お年寄りは「お話」の詰まった箱だ。ひとたび開ければぽろぽろと話がこぼれ落ちてくる。
ウチのおばあちゃんもそうだもんな。女学生の頃、歌が上手で、全校を代表してラジオで歌った話。お金持ちしかラジオを持ってなかった時代、いかにそれが名誉だったか。
「行く先々でみんながセツさーん、セツさーん(祖母の名)と呼んで手を振ったんだよ」っておばあちゃん、それちょっと作ってない?
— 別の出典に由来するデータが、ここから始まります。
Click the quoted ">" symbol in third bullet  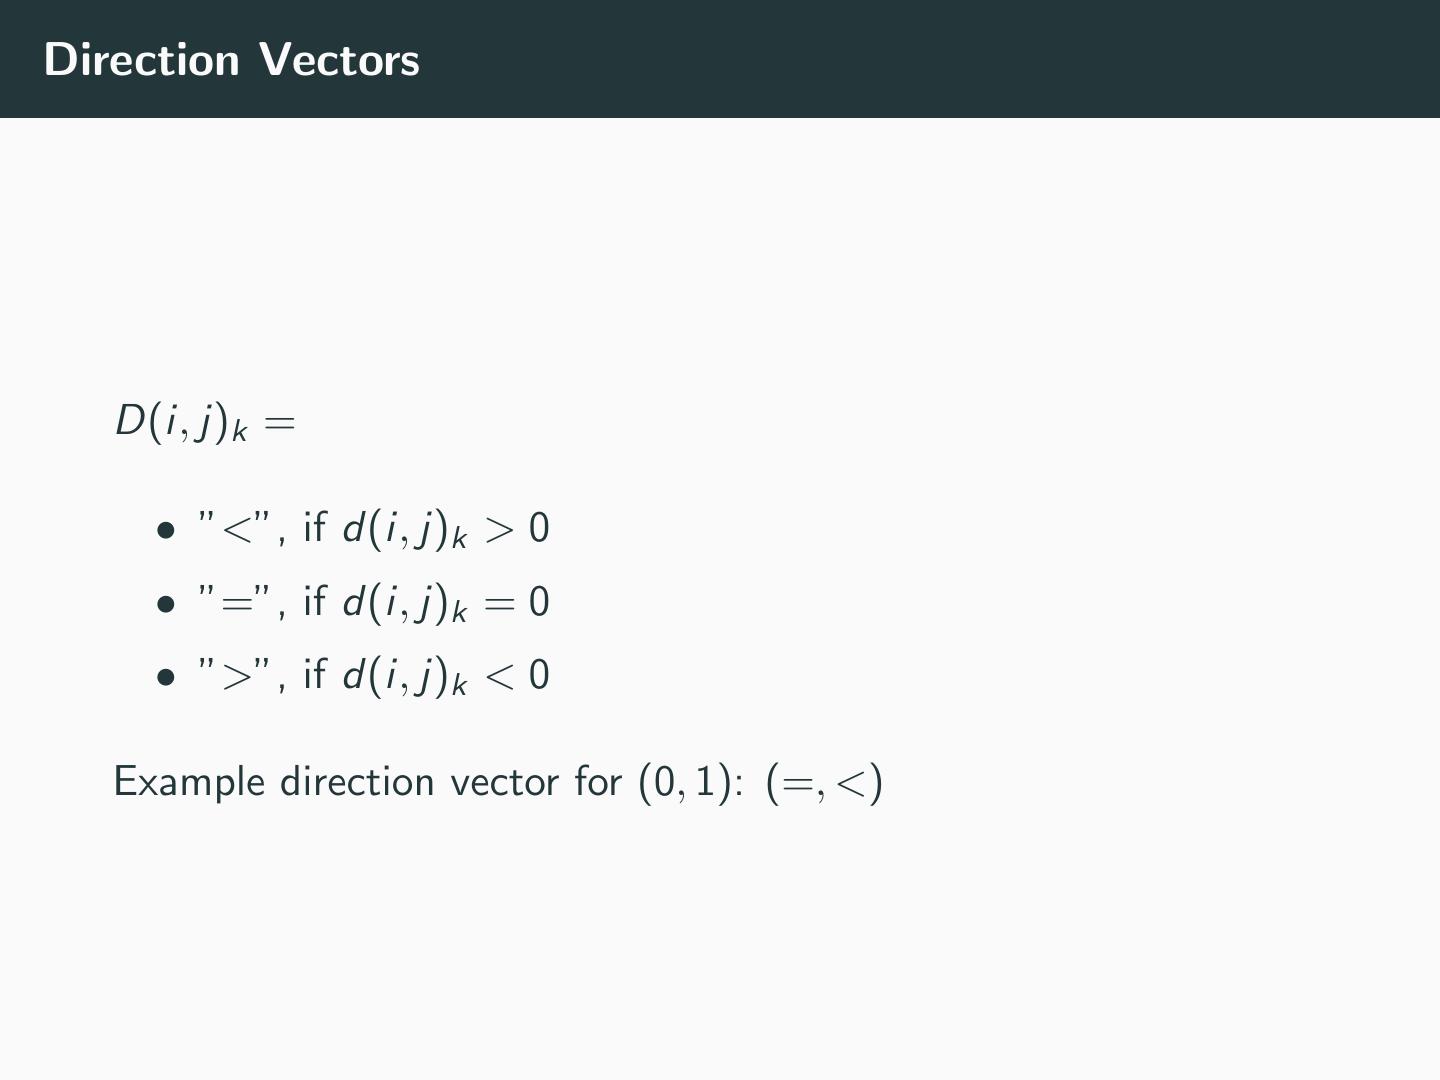tap(236, 676)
古い写真の中のおばあちゃんは女優のようなべっぴんさんだけど。
なんにせよ、開けられる機会の無い箱は不幸だ。

おぢさん名語録。
「若いヒトはオレたちみたいに長生きできないヨォ。栄養摂りすぎてるから。植木だって水やりすぎたら枯れっちまうからネ!」
おぢさん、どーかいつまでもお元気で。

おからは、最初によくから炒りして水分を飛ばしておくのがコツ。じゃないと味入れてる最中にどんどん膨らんじまうからネ!